A: Growing up in Nigeria, the frequent, inadequate power supply that often left me studying and experimenting in the dark for extended periods provoked my passion and motivated me to explore innovative solutions in bioinspired energy systems. The limited presence of innovative research leading to groundbreaking discoveries in science and technology inspired my resolve to engage deeply in advanced, methodical research in critical fields that shape the underlying technology of our day. I also grew up in a home that valued discipline and emphasized persistence. I view failure as a learning opportunity, and it has shaped my methodical approach to experimentation in engineering, research, and development.
Q: What’s your ultimate vision for this technology?

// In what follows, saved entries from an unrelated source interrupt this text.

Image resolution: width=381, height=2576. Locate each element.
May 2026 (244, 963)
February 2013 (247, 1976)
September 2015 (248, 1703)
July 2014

A: My ultimate vision for this technology is to forge a revolutionary breakthrough in biocomputing, where lab-grown neural networks derived from stem cells become the cornerstone of next-generation systems that surpass traditional silicon-based architectures in efficiency, adaptability, and problem-solving prowess, unlocking solutions to humanity's grandest challenges in health and discovery. This technology will evolve into powerful tools for accelerating drug discovery, enabling rapid and precise simulations of neurological diseases to identify cures that have eluded us for decades. This will transform the landscape of medicine by predicting treatment outcomes with unprecedented accuracy and speed. Beyond that, the profound fusion of biological computation with artificial systems will catalyze breakthroughs in information processing, allowing us to tackle complex global issues through energy-efficient, self-learning platforms that mimic the brain's innate ingenuity.